--- BEGIN ---

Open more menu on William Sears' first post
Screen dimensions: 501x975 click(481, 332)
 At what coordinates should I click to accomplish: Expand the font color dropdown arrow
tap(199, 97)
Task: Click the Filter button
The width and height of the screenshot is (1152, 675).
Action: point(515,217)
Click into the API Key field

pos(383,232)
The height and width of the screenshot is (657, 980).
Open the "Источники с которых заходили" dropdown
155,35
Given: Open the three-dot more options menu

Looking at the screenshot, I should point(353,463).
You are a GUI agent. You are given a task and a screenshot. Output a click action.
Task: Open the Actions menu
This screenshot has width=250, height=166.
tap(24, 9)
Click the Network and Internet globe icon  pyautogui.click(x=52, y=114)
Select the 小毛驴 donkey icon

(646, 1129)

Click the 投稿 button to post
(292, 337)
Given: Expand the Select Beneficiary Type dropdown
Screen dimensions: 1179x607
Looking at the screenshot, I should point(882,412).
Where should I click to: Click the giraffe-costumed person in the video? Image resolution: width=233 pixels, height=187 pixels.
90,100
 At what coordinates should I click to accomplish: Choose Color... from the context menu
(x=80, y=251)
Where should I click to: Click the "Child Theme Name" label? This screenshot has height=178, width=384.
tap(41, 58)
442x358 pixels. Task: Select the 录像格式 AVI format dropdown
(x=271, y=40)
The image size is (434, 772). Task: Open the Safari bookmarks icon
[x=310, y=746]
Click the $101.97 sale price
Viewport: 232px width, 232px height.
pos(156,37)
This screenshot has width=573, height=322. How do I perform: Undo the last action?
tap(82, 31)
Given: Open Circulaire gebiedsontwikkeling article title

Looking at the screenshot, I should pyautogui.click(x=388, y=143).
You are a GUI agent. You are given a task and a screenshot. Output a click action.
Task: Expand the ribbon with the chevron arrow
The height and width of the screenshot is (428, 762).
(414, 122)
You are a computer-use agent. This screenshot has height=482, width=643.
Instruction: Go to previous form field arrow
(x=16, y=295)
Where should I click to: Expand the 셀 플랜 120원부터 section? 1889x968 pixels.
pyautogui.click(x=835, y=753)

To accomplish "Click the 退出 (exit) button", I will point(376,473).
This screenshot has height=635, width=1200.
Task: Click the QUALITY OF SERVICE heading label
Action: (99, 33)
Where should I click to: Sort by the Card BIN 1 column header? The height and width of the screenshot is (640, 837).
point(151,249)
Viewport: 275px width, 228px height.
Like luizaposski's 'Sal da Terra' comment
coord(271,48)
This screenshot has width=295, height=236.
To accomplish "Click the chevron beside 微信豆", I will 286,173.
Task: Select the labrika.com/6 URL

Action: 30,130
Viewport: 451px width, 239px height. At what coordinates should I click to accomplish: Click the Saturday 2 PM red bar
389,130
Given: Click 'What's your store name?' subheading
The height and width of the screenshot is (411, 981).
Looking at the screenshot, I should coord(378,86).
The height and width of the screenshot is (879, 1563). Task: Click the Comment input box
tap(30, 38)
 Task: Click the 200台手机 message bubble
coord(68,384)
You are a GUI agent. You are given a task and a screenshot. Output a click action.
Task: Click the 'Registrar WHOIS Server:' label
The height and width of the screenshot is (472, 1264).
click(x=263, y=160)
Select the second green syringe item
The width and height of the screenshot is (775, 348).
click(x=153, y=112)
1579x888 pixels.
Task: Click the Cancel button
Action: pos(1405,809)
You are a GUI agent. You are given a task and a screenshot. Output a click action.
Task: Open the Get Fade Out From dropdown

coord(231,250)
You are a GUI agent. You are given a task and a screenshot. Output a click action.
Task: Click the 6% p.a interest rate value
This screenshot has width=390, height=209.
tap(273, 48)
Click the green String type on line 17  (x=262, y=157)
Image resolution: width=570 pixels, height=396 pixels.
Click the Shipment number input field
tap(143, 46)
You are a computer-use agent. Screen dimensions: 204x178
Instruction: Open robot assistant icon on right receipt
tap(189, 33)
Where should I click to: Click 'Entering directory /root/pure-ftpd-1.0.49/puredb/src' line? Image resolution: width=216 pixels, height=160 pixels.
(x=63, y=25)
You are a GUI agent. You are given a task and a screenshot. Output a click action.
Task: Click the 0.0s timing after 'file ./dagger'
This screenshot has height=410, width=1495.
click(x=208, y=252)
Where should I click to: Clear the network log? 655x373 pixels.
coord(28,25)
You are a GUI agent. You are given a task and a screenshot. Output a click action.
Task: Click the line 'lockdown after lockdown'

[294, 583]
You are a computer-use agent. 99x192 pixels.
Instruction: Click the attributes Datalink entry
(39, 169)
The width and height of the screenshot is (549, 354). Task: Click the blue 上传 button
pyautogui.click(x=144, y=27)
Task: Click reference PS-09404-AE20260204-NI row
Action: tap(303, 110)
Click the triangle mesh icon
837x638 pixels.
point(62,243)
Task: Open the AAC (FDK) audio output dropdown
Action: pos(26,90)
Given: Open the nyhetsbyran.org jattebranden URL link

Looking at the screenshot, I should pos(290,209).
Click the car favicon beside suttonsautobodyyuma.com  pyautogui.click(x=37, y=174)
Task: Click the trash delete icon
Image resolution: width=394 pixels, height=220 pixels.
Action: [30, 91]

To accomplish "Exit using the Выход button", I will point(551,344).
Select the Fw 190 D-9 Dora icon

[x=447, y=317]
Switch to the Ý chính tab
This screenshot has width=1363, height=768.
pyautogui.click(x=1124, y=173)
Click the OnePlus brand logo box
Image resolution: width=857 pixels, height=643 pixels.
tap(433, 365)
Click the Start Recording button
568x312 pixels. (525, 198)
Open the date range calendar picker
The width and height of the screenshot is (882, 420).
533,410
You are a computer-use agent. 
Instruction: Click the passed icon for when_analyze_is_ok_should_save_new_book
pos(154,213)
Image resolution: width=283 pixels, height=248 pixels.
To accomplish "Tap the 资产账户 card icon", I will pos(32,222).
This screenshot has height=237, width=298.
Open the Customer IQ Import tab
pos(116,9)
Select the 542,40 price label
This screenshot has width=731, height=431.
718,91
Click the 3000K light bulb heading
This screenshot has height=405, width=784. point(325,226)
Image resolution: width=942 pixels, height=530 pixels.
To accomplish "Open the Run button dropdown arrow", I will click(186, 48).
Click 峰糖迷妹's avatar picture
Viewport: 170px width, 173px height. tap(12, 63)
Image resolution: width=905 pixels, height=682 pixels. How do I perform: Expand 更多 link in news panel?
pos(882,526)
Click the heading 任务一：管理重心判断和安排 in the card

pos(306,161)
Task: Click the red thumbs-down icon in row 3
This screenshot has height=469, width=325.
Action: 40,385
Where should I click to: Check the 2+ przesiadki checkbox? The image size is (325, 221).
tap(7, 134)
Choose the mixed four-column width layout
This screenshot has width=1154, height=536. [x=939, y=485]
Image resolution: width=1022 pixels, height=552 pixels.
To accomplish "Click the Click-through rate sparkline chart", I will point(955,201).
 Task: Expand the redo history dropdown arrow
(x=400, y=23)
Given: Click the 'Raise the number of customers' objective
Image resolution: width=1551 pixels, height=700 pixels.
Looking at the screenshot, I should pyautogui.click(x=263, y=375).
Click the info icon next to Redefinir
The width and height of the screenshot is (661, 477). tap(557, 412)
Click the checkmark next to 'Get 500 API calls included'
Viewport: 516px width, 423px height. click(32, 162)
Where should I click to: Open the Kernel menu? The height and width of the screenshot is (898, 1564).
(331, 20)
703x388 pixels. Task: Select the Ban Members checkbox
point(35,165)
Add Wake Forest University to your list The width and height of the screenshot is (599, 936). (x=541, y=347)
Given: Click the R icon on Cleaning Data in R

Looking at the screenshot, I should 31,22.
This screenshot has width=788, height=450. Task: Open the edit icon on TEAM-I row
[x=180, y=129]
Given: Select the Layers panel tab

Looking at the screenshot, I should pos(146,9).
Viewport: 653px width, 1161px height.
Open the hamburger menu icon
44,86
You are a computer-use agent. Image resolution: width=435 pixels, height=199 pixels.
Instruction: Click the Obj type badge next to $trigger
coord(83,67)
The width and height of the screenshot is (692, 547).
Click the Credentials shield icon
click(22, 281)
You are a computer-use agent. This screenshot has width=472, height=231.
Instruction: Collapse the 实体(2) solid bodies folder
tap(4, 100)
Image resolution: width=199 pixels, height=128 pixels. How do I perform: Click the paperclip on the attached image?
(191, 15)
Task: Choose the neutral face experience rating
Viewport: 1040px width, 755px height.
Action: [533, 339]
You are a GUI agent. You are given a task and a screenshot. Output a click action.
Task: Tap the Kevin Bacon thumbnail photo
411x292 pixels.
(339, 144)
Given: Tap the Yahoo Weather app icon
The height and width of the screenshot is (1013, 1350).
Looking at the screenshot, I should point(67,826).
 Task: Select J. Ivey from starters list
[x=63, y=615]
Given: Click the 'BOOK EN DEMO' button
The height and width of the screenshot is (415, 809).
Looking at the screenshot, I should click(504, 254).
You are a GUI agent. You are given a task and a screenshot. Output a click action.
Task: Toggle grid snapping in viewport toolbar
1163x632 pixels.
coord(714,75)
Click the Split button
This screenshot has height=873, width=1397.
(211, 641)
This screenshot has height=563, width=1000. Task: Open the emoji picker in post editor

--- END ---

*PROBLEM STATEMENT:* Rewrite everything in the material from the line containing "has height=178, width=384." down to the line containing "should pyautogui.click(x=388, y=143).", with "Open" replaced by "Launch" and nothing else changed.

*WRITTEN RESPONSE:*
Where should I click to: Click the "Child Theme Name" label? This screenshot has height=178, width=384.
tap(41, 58)
442x358 pixels. Task: Select the 录像格式 AVI format dropdown
(x=271, y=40)
The image size is (434, 772). Task: Launch the Safari bookmarks icon
[x=310, y=746]
Click the $101.97 sale price
Viewport: 232px width, 232px height.
pos(156,37)
This screenshot has width=573, height=322. How do I perform: Undo the last action?
tap(82, 31)
Given: Launch Circulaire gebiedsontwikkeling article title

Looking at the screenshot, I should pyautogui.click(x=388, y=143).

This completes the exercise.